## [Excerpt]
* * * * * * *

By Alex Keown
The first half of 2018 will be pivotal for Bay Area-based Rigel Pharmaceuticals, Inc. as the company awaits regulatory approval for its rare blood disorder drug and builds out the internal infrastructure to commercialize the product.
The U.S. Food and Drug Administration is set to rule on Tavalisse (fostamatinib disodium), an oral spleen tyrosine kinase (SYK) inhibitor, for adult patients with chronic or persistent immune thrombocytopenia (ITP) on April 17. ITP is a rare autoimmune disorder that affects about 65,000 people in the United States. The disease attacks and destroys the body’s own blood platelets, which play an active role in blood clotting and healing. Rigel filed its New Drug Application in the spring of 2017 based on Phase III data that showed patients treated with the drug achieved a prospectively defined stable platelet response.
“This is a very exciting time for us,” Rigel Chief Executive Officer Raul Rodriguez told BioSpace in an exclusive interview.
Rigel has been working with fostamatinib for more than a decade and despite some setbacks, including a 2016 failure in adult chronic/persistent immune thrombocytopenia and rheumatoid arthritis, Rodriguez said being this close to possible approval is “monumental.”
“We’ve had to recover some and show some grit, but when you have failures and stumbles, it behooves you to go forward,” Rodriguez said.
Rodriguez said that if Tavalisse is approved by the FDA, the company plans to have the product available for patients by the summer. If all goes well with the FDA, Rodriguez said Rigel will treat ASCO (American Society of Clinical Oncology) in the summer as a “coming out party” for Tavalisse.
To facilitate a successful launch Rodriguez said the company has been putting together a commercial team of about 50 people, the majority of whom are sales reps. The company is building a distribution system of specialty pharmacies to get the drug in the hands of patients, Rodriguez said.
“It would be great to have patients begin to benefit with all the work we’ve done over the past 10 years. It will be incredibly gratifying,” he said.

* * * * * * *

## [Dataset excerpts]
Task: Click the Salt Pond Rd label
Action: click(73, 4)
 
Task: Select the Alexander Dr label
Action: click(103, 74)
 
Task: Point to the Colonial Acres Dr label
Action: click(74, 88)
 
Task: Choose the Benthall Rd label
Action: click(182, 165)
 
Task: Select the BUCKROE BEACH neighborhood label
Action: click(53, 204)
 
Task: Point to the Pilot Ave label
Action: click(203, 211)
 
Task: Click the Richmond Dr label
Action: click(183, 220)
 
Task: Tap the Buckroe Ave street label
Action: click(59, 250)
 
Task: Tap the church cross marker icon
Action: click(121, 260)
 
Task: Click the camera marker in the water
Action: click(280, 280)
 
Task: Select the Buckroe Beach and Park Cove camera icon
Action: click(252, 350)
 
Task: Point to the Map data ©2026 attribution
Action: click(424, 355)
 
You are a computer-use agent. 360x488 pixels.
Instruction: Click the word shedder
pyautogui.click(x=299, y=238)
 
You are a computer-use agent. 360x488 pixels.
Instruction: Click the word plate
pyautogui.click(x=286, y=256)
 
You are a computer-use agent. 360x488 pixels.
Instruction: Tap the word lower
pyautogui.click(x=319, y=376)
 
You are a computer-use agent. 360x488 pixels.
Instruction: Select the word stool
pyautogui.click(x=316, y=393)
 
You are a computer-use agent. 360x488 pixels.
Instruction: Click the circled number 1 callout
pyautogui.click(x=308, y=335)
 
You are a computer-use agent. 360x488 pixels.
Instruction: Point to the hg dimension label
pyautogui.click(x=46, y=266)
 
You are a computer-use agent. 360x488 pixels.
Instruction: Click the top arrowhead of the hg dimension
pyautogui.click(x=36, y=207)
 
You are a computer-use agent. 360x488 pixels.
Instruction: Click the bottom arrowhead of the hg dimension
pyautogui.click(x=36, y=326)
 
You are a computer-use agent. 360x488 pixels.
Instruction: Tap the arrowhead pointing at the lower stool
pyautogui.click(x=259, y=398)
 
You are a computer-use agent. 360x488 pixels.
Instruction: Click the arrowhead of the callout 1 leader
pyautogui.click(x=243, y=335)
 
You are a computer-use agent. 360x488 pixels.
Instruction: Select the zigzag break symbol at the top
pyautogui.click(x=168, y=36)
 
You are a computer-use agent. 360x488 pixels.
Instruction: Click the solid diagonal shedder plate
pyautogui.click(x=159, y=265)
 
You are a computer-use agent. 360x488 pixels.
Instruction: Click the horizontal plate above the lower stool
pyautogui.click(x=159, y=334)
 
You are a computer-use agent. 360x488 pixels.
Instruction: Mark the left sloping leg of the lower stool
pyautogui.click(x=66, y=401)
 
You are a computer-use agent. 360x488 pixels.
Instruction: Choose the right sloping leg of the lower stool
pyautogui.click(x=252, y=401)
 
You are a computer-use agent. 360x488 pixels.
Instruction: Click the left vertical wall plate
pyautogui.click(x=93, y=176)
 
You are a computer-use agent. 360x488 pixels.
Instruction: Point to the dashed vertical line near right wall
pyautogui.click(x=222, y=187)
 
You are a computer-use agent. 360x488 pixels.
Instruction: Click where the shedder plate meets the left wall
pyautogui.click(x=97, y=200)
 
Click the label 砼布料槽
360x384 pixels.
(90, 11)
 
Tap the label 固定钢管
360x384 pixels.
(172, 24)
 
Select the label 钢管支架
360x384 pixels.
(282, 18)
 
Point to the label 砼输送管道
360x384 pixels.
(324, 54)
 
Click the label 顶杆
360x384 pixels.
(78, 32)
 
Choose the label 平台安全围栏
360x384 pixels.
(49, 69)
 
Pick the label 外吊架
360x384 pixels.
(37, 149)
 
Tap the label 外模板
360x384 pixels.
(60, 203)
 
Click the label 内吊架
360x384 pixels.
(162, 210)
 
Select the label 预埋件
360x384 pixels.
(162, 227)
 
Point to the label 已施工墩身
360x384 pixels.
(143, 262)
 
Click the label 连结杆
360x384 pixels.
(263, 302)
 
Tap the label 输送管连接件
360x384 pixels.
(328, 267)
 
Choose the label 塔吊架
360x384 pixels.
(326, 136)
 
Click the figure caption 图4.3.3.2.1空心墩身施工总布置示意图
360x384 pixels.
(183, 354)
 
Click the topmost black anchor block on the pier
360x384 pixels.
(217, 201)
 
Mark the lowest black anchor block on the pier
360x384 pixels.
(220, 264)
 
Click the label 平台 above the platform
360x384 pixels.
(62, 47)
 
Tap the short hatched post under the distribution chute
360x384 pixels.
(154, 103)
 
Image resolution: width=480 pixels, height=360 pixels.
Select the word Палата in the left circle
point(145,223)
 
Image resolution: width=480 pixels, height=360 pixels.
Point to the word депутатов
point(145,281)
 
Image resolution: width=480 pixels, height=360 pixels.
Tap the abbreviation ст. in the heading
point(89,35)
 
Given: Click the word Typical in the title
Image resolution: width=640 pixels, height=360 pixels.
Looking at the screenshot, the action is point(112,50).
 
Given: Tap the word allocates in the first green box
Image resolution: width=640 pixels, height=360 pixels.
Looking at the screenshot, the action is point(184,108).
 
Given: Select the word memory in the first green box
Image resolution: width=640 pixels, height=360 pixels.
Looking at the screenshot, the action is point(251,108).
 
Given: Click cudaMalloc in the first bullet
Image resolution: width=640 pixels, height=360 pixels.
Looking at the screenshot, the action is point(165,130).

* * * * * * *

## [Requirement 1]
According to the article on Rigel Pharmaceuticals, on what date is the FDA set to rule on Tavalisse?
## [Requirement 2]
Resume the article on Rigel Pharmaceuticals from its last sentence, writing the next few paragraphs.

## [Final answer 1]
April 17

## [Final answer 2]
In addition to chronic or persistent ITP, Rigel is also studying the effects of Tavalisse on patients with autoimmune hemolytic anemia (AIHA), a disorder similar to ITP, but where antibodies attack red blood cells rather than platelets. There is no FDA approved treatment for the approximately 40,000 patients in the U.S. with this disease, Rodriguez said. In a small trial of 17 patients with AIHA, about 47 percent had positive results with Tavalisse. Rodriguez called it a potential game-changer for improving the quality of life for those patients.
Rigel is also anticipating Phase II results from a Tavalisse for patients with IgA nephropathy, an autoimmune disease that can prevent the kidney from filtering waste from the body’s blood. Data is expected in late March or early April.
“There’s nothing approved for this and we hope to show a benefit with fostamatinib at a higher dose,” Rodriguez said.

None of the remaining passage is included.